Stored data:
*** Begin section ***

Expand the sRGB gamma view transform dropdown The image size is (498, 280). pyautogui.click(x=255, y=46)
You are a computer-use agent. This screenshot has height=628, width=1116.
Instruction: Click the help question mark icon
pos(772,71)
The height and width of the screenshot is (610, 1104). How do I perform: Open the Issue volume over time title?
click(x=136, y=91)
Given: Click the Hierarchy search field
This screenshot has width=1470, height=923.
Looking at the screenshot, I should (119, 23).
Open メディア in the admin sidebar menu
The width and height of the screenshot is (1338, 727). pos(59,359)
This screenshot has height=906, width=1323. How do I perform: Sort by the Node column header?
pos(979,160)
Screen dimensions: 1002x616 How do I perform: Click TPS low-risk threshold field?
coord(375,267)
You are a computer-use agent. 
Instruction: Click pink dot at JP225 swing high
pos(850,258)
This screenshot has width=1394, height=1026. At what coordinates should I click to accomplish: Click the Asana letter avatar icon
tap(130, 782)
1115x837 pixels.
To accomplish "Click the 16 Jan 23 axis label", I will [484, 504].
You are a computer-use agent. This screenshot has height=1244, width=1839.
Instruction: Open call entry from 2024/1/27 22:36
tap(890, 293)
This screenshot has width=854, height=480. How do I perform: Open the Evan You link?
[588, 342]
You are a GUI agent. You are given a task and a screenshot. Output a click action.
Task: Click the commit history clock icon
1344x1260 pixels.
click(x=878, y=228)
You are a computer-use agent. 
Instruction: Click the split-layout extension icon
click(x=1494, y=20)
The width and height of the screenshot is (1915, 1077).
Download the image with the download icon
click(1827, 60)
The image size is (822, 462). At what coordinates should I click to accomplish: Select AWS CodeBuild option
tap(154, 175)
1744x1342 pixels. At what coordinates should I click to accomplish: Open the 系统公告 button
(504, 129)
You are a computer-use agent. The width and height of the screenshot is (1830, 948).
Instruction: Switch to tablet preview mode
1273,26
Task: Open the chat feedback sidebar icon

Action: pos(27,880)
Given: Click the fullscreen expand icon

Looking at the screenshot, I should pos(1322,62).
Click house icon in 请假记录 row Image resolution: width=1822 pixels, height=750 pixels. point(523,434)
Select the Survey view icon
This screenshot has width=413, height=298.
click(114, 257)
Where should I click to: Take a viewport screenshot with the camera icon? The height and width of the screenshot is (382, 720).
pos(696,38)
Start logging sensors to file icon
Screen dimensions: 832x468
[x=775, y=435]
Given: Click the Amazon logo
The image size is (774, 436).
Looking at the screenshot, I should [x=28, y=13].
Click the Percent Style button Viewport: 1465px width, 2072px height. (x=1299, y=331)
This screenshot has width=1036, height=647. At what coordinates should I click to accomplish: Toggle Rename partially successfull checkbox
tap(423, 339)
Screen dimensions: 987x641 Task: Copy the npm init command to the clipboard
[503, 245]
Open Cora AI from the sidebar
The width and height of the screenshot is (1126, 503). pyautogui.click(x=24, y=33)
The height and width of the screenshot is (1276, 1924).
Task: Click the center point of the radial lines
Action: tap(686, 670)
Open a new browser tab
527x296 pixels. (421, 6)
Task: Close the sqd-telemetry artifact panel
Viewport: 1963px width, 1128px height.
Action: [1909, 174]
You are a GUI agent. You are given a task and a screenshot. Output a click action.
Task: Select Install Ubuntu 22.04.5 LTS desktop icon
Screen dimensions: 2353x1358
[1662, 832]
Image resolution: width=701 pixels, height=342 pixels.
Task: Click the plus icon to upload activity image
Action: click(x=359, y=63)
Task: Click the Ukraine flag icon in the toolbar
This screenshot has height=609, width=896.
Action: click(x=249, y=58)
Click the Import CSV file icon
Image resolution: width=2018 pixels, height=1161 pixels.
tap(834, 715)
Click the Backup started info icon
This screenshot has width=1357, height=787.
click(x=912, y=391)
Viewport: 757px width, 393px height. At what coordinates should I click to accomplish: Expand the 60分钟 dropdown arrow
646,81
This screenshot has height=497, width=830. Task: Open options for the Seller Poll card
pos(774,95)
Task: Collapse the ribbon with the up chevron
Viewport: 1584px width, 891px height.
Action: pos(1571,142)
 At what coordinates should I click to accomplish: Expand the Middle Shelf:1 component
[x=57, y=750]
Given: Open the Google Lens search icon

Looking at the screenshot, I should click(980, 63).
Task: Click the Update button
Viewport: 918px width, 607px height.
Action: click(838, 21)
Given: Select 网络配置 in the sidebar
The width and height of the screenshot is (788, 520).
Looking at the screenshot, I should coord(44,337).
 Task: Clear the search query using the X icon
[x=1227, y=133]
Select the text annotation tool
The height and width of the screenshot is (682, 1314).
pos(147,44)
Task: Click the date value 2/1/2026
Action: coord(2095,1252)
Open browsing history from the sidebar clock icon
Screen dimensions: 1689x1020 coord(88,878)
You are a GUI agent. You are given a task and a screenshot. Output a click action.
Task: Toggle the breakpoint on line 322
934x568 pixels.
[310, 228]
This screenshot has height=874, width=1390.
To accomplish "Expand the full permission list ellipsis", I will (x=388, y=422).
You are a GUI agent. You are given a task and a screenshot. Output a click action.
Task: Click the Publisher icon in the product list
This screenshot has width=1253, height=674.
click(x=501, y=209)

*** End section ***

— Work task —
An exact, complete copy of the lines above from the one with "The height and width of the screenshot is (682, 1314)." through the one with "Task: Click the Publisher" is the whole answer.

— Exercise result —
The height and width of the screenshot is (682, 1314).
pos(147,44)
Task: Click the date value 2/1/2026
Action: coord(2095,1252)
Open browsing history from the sidebar clock icon
Screen dimensions: 1689x1020 coord(88,878)
You are a GUI agent. You are given a task and a screenshot. Output a click action.
Task: Toggle the breakpoint on line 322
934x568 pixels.
[310, 228]
This screenshot has height=874, width=1390.
To accomplish "Expand the full permission list ellipsis", I will (x=388, y=422).
You are a GUI agent. You are given a task and a screenshot. Output a click action.
Task: Click the Publisher icon in the product list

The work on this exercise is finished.